[START QUOTED TEXT]

This makes it possible for a visor manufacturer to choose a shield width 
which will provide satisfactory glare blocking under all conditions and 
circumstances. 
The eyes-to-shield distance is determined by the fore-aft position of the 
driver's seat, the angle at which the seat back is adjusted, and the tilt 
angle of the visor. For any given driver the first two settings normally 
remain constant, but the third has a substantial range of movement, thanks 
to the visor being hinged. This enables a driver to "adjust" the effective 
width of the shield to match the width of the glare area, and in turn this 
allows him to maintain the best possible view of the road on either side 
of the glare area and to see considerably better than if the glare were 
not blocked. To the objection that the shield would prevent a driver from 
seeing an object directly in line with the sun, the answer is that such an 
object is invisible anyway without the shield. As to glare which bypasses 
the visor on either side or at its lower corners this too can be 
effectively blocked by suitably positioning the shield and adjusting the 
visor's tilt angle. 
A finger-grip element is formed at the end of the projecting portion of the 
shield, shaped and sized to facilitate grasping and movement. Being 
slightly thicker than the shield it can also serve as an external stop to 
prevent the shield from being accidentally swallowed by the visor, which 
could occur if the shield's width were less than the depth of the slot in 
the visor. 
In a preferred embodiment of my invention, the material from which the 
shield is made is completely opaque, since this is the only way to 
completely block glare. Despite this, the majority of people automatically 
assume that any auxiliary glare-reduction device should and must be made 
from a tinted transparent material. A vehicle manufacturer afraid of 
challenging this `conventional wisdom` could in fact use a darkly tinted 
transparent material for the shield, and providing that its level of light 
transmission was low enough the results could be satisfactory enough. 
To obtain the required coefficient of friction between the shield and the 
visor either of two methods can be used, or they can be used in 
combination. In the first method, the frictional effect is achieved by 
providing an interference fit between the shield and the visor. The visor 
body opening acts like jaws which lightly `bite` the shield. The 
coefficient will depend on how tightly the visor is gripping the shield 
and on the surface finishes of the respective shield and visor areas that 
are in rubbing contact with one another.

[END QUOTED TEXT]
[START INFORMATION SUPPLIED]

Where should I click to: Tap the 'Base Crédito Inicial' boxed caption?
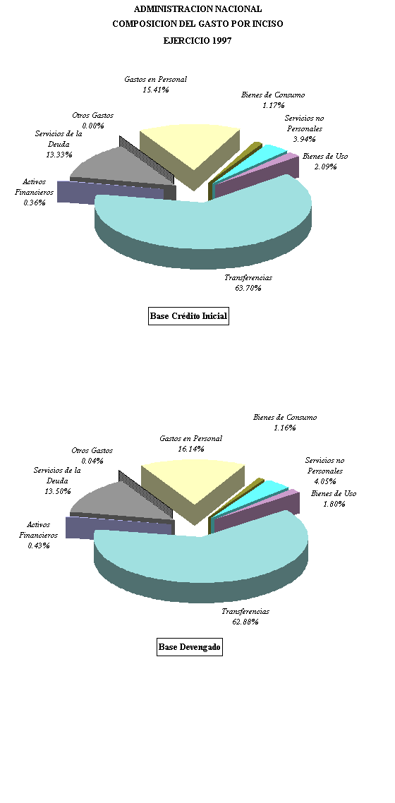tap(188, 316)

[END INFORMATION SUPPLIED]

→ **TASK INSTRUCTIONS**:
**1.** For each statement below, decide whether it agrees with the glare-shield description, answering yes or no and quoting the words of the description that settle it. (a) The finger-grip element is slightly thicker than the shield. (b) In the preferred embodiment, the shield is made from a tinted transparent material. (c) For a given driver, the tilt angle of the visor normally stays constant.
**2.** Duplicate the part of the glare-shield description starting at "This makes it" and ending at "circumstances.".

→ **ANSWERS TO THE EXERCISES**:
**1.**
(a) Yes: "Being slightly thicker than the shield it can also serve as an external stop"
(b) No: "the material from which the shield is made is completely opaque"
(c) No: "For any given driver the first two settings normally remain constant, but the third has a substantial range of movement"

**2.**
This makes it possible for a visor manufacturer to choose a shield width 
which will provide satisfactory glare blocking under all conditions and 
circumstances.